La propuesta se mantendrá dentro del ámbito de negociación, ya que el Ejecutivo teme que una retirada provoque críticas de instituciones nacionales e internacionales
El Gobierno tira la toalla. El retraso de la edad de jubilación a los 67 años no se acometerá en la presente legislatura dada su negativa repercusión entre los ciudadanos, muy por encima de lo calculado por los más entusiastas de la reforma. El Ejecutivo ha decidido sacrificar su propuesta, en pro de un consenso político y social que no tenga coste en las urnas. Los miembros del Gabinete, incluido su presidente José Luis Rodríguez Zapatero, ya no mencionan en sus declaraciones públicas los 67 años como nueva edad legal de jubilación y diputados socialistas dan por hecho que la iniciativa morirá por abandono. Además, Moncloa considera oportuno que sea el Ejecutivo de la próxima legislatura quien afronte el precio de ese cambio de llevarse a cabo, dado que la fecha barajada para el inicio de su aplicación es 2013.
No retira la propuesta
No obstante, el Gobierno no retirará su propuesta del ámbito de negociación, algo que desde determinados segmentos sociales se consideraría un paso atrás y un argumento más a aquellos que reprochan las contradicciones de la política socialista. El equipo de Rodríguez Zapatero teme ahora que cualquier retroceso provoque críticas de instituciones nacionales e internacionales, partidarias de reformas contundentes en las pensiones públicas. Por otro lado, Moncloa tampoco está dispuesta a que la sociedad piense que la rectificación obedece al éxito de la presión que CCOO y UGT han ejercido en la calle, precisamente los líderes sindicales fueron los primeros en afirmar que estaban absolutamente convencidos de que el retraso no se llevaría a cabo. En paralelo a la postura del Gobierno, se confirma que las modificaciones que se aprueben afectarán a varios aspectos, debido a «la complejidad del sistema». Reforma del cálculoEl secretario de Estado de la Seguridad Social, Octavio Granado, aseguró ayer que «no existe una única medida en la que se puedan residenciar todos los males» y abogó porque las pensiones se correspondan con las cotizaciones realizadas, lo que implica reformar el periodo de cálculo (años laborales contabilizados para establecer el importe de la prestación) situado en 15 años.

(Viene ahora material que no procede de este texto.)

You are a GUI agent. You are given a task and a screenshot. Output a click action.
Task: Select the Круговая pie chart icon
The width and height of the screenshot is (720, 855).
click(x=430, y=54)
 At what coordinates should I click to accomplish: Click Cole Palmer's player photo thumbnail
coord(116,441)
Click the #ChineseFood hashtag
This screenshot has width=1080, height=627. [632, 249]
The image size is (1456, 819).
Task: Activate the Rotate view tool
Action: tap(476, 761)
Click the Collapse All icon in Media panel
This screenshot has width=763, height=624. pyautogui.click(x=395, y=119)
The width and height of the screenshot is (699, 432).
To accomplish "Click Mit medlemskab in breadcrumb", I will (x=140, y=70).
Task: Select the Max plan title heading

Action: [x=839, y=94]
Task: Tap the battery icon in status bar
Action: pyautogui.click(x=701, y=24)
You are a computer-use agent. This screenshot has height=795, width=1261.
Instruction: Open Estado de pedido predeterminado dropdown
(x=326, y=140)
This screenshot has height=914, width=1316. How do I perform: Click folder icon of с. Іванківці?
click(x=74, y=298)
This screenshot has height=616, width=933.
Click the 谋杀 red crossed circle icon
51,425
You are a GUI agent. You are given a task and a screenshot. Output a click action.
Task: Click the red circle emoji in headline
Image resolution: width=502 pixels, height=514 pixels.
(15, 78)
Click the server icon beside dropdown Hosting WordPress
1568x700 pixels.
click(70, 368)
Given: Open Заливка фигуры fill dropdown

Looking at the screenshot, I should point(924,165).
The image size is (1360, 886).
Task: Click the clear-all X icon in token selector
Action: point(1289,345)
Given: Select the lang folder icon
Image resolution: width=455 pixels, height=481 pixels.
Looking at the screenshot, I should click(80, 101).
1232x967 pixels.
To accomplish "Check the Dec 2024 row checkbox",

Granado reconoció que alargar ese plazo beneficiaría al dos ó tres por ciento de los jubilados que proceden del paro al haber sido despedidos en los últimos años de su vida profesional. Para el secretario de Estado sería una forma de repartir entre todos el ajuste al que se ven sometidos un pequeño grupo de trabajadores. En consecuencia, urge encontrar una fórmula a asumir por la comisión parlamentaria del Pacto de Toledo, que permita que las pensiones sean «lo más correspondientes y razonables» con las cotizaciones.